While it is sometimes more convenient for writing students to do several assignments at a sitting, it’s best to carefully edit, polish, and submit just one at a time. Wait for feedback, so mistakes can be corrected in the remaining assignments before submission. Managing time for online writing courses can be a balancing act, but it’s important not to rush into assignments too quickly.
2. Failing to Apply Previous Feedback to Creative Writing Assignments
Most people have heard a saying that goes something like this: “He doesn’t have ten years’ experience: he has one year’s experience repeated ten times”. In other words, this is someone who has not grown and moved forward.
It’s incredibly frustrating for creative writing tutors to spend time marking an assignment and pointing out how a writer can improve, only to find that the advice is ignored in subsequent assignments. Admittedly, comments on style are subjective: a writing student may not want to change his or her basic style. However, a writing tutor is usually speaking from experience.
For example, some writers tend to be very wordy while they are conducting research for academic essays. A tutor may point out that long, convoluted sentences can be confusing for readers, as well as slowing the pace of the whole piece. It is certainly up to the student whether to act on this advice, but ignoring it doesn’t show a willingness to learn and grow.
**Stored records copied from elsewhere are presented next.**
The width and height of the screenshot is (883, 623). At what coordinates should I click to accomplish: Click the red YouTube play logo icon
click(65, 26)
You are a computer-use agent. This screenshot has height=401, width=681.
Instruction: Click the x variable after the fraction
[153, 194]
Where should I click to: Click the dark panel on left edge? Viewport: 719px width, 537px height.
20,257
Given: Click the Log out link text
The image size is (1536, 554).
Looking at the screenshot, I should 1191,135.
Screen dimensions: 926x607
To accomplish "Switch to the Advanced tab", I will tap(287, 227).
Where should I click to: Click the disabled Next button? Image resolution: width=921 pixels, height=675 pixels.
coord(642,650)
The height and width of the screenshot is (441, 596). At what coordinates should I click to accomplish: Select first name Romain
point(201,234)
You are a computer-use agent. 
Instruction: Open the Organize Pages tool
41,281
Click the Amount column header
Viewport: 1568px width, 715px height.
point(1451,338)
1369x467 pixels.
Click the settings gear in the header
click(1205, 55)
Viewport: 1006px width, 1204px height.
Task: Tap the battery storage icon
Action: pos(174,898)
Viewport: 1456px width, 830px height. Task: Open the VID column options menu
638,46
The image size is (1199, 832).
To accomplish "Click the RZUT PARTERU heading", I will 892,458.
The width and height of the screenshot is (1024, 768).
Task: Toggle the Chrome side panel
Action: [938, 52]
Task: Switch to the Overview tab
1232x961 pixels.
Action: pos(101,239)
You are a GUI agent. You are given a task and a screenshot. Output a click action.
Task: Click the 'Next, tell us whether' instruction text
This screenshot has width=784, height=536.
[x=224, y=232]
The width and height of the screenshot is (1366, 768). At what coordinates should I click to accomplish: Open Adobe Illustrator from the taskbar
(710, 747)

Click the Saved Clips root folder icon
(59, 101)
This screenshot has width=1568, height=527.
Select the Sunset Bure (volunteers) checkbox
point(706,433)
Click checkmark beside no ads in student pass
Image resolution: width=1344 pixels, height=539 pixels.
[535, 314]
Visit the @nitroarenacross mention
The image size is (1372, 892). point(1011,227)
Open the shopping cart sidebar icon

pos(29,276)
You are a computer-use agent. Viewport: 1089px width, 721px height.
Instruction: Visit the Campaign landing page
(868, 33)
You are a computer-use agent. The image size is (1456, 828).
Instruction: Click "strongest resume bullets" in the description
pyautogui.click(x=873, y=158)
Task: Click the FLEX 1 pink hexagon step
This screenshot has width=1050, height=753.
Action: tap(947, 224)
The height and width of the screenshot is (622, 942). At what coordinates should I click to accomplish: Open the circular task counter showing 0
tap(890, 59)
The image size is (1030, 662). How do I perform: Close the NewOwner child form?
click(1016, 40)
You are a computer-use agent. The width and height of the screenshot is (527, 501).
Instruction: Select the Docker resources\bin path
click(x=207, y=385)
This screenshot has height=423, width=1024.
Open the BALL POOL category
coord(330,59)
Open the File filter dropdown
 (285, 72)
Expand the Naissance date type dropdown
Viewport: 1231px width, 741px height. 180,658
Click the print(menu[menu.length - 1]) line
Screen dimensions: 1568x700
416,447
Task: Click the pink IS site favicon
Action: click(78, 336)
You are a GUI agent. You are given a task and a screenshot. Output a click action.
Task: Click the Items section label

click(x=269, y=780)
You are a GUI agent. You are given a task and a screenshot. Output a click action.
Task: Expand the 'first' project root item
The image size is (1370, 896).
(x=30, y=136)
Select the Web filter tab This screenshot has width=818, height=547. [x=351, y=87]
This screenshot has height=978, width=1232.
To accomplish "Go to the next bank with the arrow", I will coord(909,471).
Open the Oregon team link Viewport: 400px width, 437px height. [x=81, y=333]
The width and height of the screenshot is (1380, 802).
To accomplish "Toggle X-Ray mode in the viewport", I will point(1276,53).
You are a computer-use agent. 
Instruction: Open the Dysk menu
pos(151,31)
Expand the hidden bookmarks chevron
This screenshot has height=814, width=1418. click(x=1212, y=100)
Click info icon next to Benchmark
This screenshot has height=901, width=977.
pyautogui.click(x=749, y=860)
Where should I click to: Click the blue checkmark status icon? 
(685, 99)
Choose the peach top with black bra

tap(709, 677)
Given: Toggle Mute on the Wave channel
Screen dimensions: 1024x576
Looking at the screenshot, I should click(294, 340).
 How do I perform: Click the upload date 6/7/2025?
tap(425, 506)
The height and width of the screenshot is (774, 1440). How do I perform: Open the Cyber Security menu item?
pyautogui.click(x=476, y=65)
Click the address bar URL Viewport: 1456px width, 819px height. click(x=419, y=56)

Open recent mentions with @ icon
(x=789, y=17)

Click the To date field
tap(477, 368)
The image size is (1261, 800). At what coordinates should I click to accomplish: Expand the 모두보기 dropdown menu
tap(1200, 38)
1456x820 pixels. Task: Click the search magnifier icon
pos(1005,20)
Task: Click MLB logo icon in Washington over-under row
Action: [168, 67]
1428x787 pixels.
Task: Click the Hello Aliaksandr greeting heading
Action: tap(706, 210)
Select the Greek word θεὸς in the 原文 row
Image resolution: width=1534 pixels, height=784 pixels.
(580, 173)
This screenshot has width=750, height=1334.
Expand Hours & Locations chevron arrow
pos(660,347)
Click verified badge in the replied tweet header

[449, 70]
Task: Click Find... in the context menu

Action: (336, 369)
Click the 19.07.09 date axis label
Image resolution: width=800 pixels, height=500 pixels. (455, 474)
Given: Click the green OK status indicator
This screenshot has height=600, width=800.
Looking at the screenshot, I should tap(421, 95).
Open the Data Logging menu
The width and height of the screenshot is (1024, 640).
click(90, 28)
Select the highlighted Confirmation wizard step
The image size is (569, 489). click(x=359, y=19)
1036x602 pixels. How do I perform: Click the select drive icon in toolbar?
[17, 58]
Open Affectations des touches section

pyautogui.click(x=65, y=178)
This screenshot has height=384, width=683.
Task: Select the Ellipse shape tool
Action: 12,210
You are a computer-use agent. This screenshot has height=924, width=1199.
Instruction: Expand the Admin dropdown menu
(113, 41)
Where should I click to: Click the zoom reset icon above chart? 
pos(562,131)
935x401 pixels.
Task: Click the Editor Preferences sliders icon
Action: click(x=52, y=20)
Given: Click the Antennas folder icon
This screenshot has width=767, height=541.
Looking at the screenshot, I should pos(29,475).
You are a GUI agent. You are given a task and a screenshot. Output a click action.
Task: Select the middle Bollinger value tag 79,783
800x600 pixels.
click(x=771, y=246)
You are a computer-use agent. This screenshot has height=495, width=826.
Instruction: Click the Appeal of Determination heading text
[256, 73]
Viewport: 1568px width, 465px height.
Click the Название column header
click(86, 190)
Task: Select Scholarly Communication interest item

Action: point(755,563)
3. Failing to Answer the Assignment Question
Sometimes, writers seem to confuse a writing course with a critique service. Rather than sending in the set assignment, they simply send in whatever they feel like. The bemused tutor reads through the scene or story and tries to work out how it answers the question. Finally, they realize it doesn’t. Usually, the tutor sends it back with an explanation that in a creative writing course, an assignment is designed to test the student’s understanding of the course content.
If a student simply wants feedback on existing writing, then a critique service might have been a better choice than a course with set assignments.
4. Sending Part A and Part B of an Assignment Question in Separate Documents
When a tutor marks an assignment, they usually just open up the document and work their way through. Therefore, if the question has several parts, these should be in the same document, not submitted in separate documents. (Each part of the question may be assigned a new page in the document, but usually clear section headers are enough separation.)
In the unlikely event that a tutor wants each part to be submitted as a separate document, this is usually specified in the assignment information section.
Writers who are new to online courses often take a while to find their feet. Even though the course providers try to address anticipated issues, tutors do tend to find that people make the same mistakes in submitting assignments or fail to demonstrate that they have understood the feedback. The four common mistakes above will help to ensure that any online creative writing course student will get off to a good start.